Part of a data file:
start
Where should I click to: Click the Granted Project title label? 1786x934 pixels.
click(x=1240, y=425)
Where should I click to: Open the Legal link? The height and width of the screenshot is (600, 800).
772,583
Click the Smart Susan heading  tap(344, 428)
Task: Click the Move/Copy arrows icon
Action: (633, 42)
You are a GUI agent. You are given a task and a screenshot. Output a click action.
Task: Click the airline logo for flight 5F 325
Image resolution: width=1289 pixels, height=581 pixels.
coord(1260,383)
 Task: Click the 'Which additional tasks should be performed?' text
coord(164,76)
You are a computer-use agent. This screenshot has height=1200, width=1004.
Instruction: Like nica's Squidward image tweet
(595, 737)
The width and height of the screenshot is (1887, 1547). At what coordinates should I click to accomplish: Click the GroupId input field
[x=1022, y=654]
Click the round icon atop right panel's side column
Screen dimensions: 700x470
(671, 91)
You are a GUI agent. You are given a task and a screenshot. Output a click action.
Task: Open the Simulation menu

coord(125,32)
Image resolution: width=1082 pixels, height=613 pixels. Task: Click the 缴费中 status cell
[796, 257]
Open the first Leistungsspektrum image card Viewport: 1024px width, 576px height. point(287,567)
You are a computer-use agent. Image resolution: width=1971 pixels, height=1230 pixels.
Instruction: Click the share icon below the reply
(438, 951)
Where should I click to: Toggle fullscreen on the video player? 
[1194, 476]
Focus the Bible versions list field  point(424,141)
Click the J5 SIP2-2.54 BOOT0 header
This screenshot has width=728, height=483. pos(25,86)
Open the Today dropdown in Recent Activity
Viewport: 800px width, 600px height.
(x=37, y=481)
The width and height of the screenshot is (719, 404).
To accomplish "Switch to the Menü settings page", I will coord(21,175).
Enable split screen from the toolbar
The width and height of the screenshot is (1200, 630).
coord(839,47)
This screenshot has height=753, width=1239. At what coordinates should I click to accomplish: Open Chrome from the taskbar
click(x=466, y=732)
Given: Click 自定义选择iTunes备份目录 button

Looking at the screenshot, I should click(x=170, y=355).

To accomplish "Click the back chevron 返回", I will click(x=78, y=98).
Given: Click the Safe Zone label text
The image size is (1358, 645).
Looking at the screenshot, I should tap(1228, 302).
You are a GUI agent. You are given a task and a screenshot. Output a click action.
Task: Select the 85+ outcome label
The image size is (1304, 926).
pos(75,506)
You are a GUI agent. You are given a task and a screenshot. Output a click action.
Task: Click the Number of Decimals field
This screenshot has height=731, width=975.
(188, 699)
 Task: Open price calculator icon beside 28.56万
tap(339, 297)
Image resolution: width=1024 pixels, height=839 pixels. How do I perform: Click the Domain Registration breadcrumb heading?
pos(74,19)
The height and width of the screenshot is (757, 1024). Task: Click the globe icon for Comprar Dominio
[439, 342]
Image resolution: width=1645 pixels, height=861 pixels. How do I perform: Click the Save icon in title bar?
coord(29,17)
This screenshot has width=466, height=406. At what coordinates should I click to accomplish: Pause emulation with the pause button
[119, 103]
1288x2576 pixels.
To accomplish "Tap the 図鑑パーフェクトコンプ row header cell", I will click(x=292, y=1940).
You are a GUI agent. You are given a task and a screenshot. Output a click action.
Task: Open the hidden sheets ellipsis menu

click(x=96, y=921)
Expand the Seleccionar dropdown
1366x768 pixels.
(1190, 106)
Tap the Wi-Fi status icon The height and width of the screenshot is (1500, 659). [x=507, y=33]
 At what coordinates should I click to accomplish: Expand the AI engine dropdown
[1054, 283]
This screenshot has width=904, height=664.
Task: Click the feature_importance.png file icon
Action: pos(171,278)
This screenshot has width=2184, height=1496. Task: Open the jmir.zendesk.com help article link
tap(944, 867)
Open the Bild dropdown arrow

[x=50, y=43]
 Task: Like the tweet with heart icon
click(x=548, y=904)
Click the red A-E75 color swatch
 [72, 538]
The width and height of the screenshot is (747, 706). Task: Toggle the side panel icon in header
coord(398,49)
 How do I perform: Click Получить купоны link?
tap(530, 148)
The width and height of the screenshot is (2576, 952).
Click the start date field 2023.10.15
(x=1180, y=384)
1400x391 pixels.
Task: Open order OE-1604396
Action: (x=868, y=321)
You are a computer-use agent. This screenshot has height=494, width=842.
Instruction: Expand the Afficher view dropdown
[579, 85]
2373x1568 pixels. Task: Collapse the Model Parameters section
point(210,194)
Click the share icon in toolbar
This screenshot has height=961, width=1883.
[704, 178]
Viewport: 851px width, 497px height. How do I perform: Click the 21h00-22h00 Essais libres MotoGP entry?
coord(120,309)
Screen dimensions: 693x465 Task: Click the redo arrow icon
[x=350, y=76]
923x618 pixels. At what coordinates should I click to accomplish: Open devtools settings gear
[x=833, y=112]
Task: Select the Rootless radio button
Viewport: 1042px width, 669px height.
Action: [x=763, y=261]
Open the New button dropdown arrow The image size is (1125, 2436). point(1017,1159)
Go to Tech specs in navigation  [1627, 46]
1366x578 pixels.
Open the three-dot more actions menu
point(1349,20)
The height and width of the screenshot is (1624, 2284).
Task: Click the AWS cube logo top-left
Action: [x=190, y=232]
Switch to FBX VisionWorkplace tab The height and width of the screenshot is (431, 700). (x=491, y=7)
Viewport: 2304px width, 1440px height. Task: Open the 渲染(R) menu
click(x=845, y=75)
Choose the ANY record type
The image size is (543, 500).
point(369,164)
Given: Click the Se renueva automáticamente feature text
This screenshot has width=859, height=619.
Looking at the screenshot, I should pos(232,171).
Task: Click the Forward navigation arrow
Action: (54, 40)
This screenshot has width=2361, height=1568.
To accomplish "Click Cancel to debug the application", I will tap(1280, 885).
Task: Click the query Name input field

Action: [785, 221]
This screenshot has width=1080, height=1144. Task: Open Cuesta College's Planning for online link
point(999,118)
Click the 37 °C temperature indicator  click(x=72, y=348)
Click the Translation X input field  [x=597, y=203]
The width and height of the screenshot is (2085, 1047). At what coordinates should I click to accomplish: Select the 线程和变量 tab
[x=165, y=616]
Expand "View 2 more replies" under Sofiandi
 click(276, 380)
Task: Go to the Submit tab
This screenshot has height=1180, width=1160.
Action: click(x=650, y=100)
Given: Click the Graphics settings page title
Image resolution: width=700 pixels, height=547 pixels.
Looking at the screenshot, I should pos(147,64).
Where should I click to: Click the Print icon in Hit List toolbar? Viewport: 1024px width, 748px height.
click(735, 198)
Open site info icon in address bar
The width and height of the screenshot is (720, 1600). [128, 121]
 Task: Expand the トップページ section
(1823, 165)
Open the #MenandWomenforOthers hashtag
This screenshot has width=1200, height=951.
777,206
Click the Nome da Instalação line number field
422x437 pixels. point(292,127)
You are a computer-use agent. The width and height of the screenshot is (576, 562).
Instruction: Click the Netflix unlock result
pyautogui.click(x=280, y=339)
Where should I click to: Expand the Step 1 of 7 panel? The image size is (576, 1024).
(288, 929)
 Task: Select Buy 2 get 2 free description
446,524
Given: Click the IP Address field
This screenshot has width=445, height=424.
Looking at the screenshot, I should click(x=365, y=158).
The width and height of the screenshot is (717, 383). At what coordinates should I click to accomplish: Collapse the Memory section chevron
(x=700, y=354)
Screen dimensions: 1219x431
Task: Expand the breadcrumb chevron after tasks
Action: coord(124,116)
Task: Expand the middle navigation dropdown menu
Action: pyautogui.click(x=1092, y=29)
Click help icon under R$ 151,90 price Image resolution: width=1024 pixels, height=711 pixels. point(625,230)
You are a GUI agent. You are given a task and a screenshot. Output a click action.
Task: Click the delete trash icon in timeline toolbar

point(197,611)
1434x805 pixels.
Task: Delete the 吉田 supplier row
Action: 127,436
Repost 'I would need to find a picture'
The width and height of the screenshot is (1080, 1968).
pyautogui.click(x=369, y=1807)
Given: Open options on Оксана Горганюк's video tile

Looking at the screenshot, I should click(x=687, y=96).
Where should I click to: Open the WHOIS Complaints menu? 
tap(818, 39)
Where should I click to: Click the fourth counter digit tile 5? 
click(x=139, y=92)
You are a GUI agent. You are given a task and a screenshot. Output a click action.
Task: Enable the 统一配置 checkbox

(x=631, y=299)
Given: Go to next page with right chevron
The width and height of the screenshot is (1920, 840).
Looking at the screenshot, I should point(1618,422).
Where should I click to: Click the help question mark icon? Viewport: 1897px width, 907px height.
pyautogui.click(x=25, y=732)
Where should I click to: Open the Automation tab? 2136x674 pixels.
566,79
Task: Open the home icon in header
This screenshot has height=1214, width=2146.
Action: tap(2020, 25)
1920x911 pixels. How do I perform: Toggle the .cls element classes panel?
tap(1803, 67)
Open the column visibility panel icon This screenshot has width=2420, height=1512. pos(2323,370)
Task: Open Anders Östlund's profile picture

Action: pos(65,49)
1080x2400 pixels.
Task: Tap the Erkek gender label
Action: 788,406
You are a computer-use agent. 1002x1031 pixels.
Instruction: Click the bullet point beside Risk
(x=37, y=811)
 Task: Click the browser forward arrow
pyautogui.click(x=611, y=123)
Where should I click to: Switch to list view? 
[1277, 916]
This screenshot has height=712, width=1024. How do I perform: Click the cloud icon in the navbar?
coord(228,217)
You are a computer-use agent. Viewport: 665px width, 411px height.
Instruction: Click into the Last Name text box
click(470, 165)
end
## OBJECTIVE
Please echo the items between the lines holding "Focus the Bible" and "(x=37, y=481)", inclusive, reproducing each line exactly.

## EXERCISE OUTPUT
Focus the Bible versions list field  point(424,141)
Click the J5 SIP2-2.54 BOOT0 header
This screenshot has width=728, height=483. pos(25,86)
Open the Today dropdown in Recent Activity
Viewport: 800px width, 600px height.
(x=37, y=481)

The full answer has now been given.